## [SELECTED PASSAGE]

%%

Udacity Deep Learning Nanodegree – Part I
As I mentioned yesterday, I’m about three weeks in to the Udacity Deep Learning Nanodegree program. I’ve just resubmitted my first project, and thought this would be a good time to pass on my thoughts to anybody who is following the #SoDS17 items.
For starters, I’ll be honest. There is little here that I could not learn on my own. But I find that it’s useful to learn along with others, and the structure that programs like this provide can be useful, so long as it isn’t too expensive. There is also some (limited) professional benefit to being able to say that you went through a program that is at least somewhat graded as opposed to telling others what you did and asking them to look at your github account for evidence. For myself, the structure and ability to discuss issues and problems with others were the key things that made this summer’s effort worth the $600.
Who is Siraj Raval?
Honestly, I have no idea who he is. I’m not much of a fan of videos in general, so I seemed to have missed the fact that there is apparently a de-facto YouTube Data Science video star out there. In any case, it doesn’t much matter as it seems that he lent (or probably, rented) his name to Udacity. Some of his videos are included in the course, but otherwise he doesn’t really have much to do with it. It seems that there are some occasional online sessions with him, but if you’re thinking you and a few hundred other people are going to be interacting with him regularly, you’ll be disappointed. It doesn’t matter much to me, because while I find his videos mildly entertaining, I don’t find them to be all that informative. Your thoughts on this may vary depending on your own learning preferences.
The rest of the instructional material seems well put together, nicely organized and very informative. There are a number of instructors and they go back and forth. As with any such situation, some of them resonate better with me than others. Some videos are really well done, and some are much harder to digest — sometimes just a person talking over a screen full of code showing examples. There are usually code samples to go along with the video lectures and presentations.
It’s quite well organized, with each lesson leading you to the next, and exercises mixed in. Some of the exercises are online in the Udacity site and are evaluated immediately upon completion. I have found some of these to be a bit tedious, if for no other reason than the checking system seems to do little more than compare your code to the desired code snippet, and even minor tweaks like changing variable names to make more sense to me can throw the system off. So it’s imperfect, but gets the job done, and if I want to explore further I have to take it offline into either a Jupyter notebook or the Editor/IDE of my choice. (Currently Spyder.)

%%

## [PROBLEMS TO WORK ON]
(1) From the Nanodegree review, list the three descriptions applied to the rest of the instructional material in the sentence that opens with "The rest of the instructional material".
(2) Write out everything in the Nanodegree review from "For starters, I’ll" down to "worth the $600.", swapping each "structure" for "framework".

## [EXTRACTED DATA]
%%

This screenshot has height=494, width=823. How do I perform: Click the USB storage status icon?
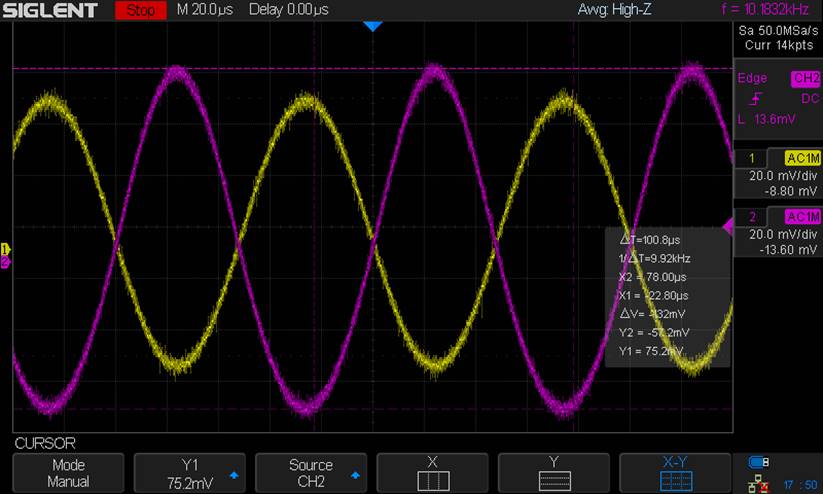(761, 462)
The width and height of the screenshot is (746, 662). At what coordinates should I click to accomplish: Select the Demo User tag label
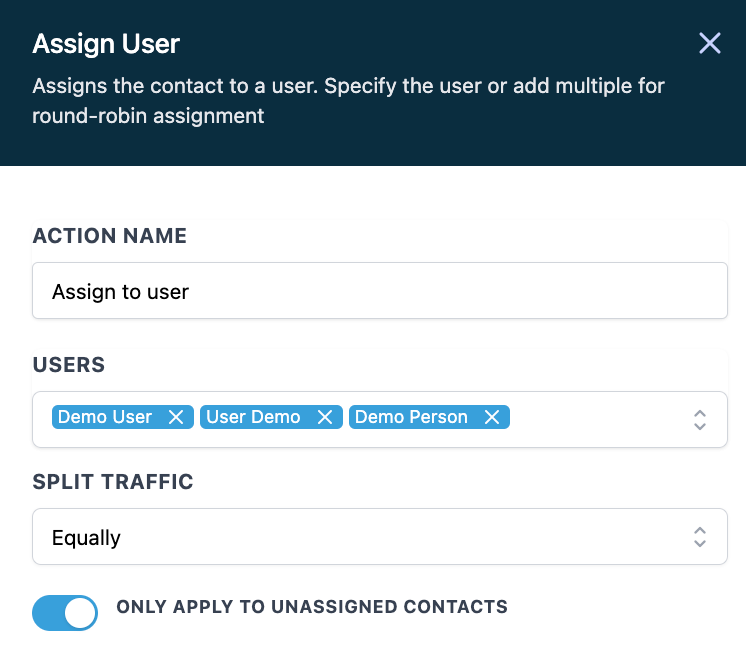[105, 417]
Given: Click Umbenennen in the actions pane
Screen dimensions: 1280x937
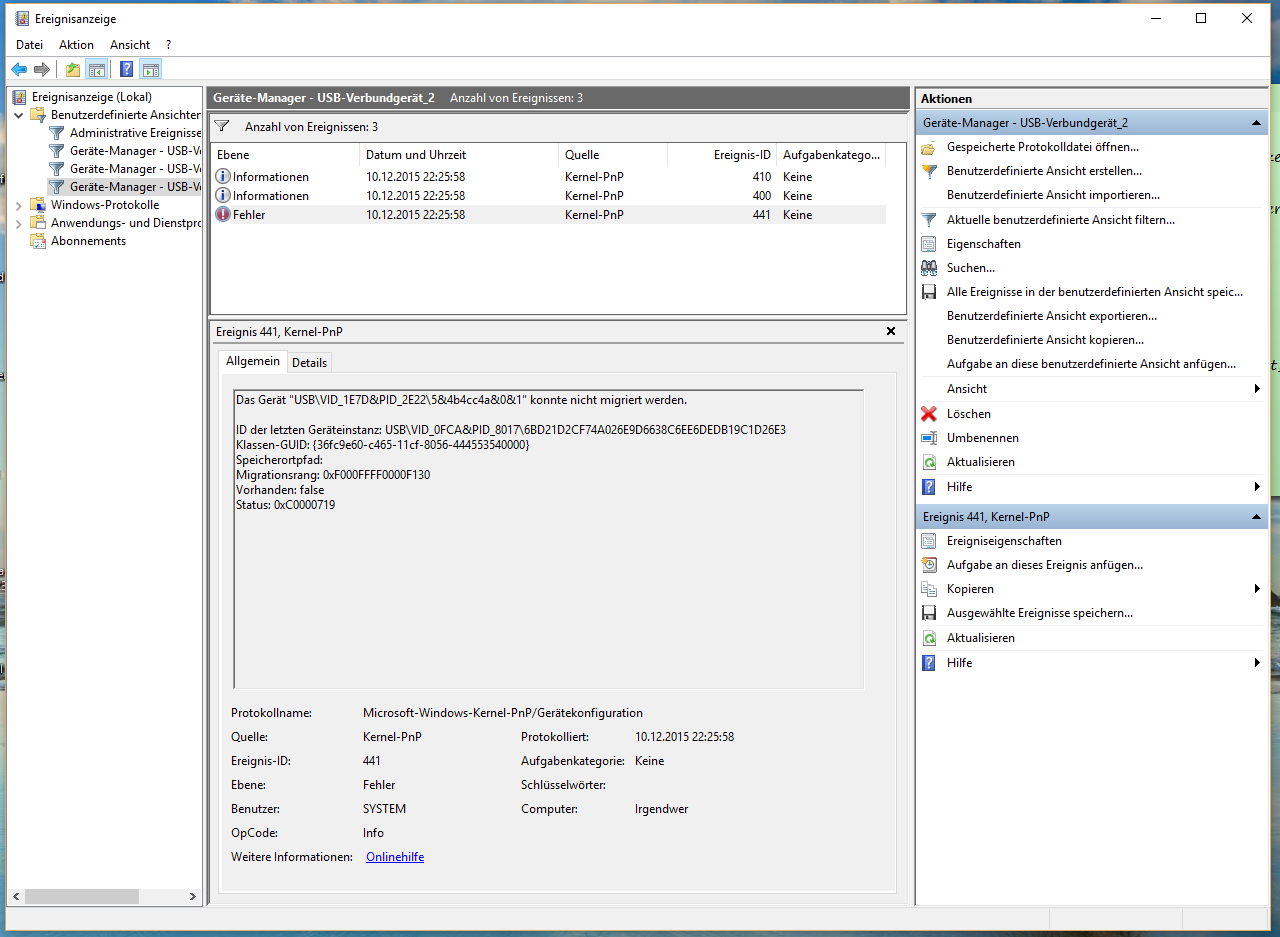Looking at the screenshot, I should click(982, 438).
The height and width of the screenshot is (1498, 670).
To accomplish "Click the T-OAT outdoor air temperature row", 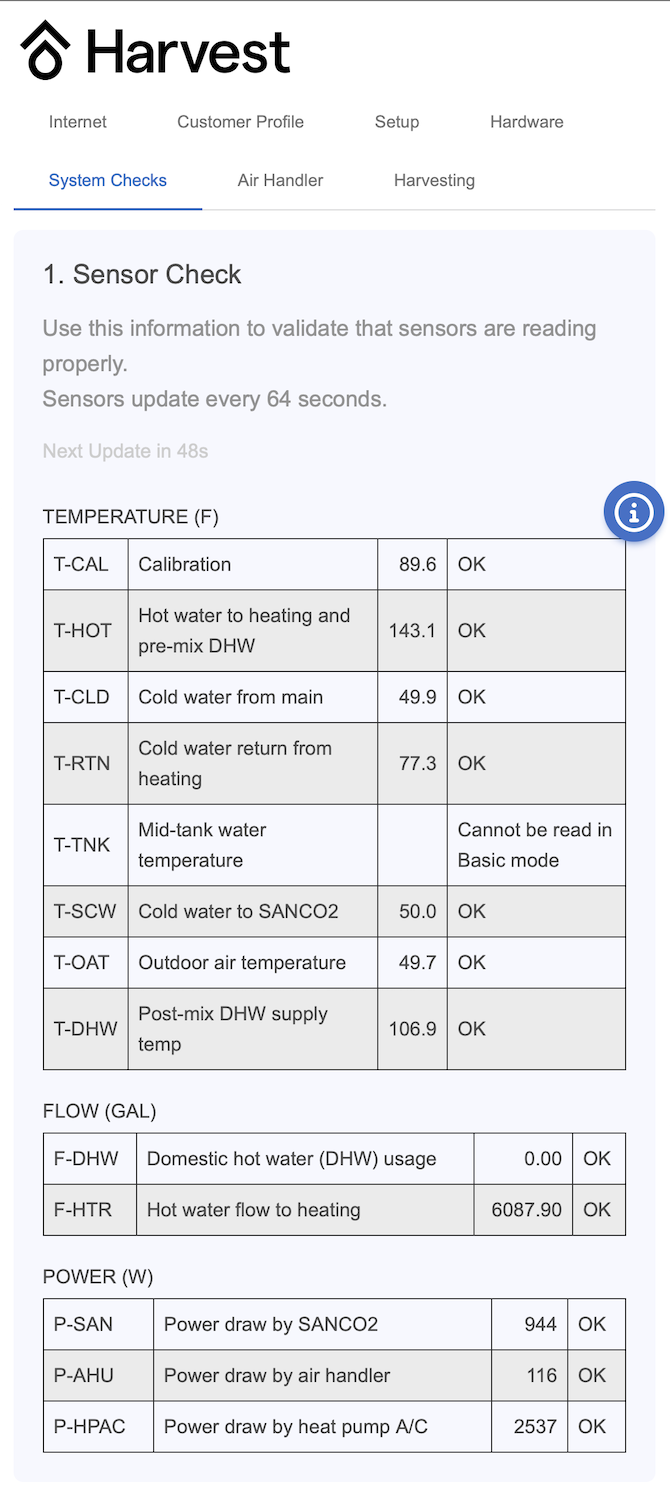I will [x=334, y=963].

%%

## [TASK-BY-TASK ANSWERS]
(1)
well put together
nicely organized
very informative

(2)
For starters, I’ll be honest. There is little here that I could not learn on my own. But I find that it’s useful to learn along with others, and the framework that programs like this provide can be useful, so long as it isn’t too expensive. There is also some (limited) professional benefit to being able to say that you went through a program that is at least somewhat graded as opposed to telling others what you did and asking them to look at your github account for evidence. For myself, the framework and ability to discuss issues and problems with others were the key things that made this summer’s effort worth the $600.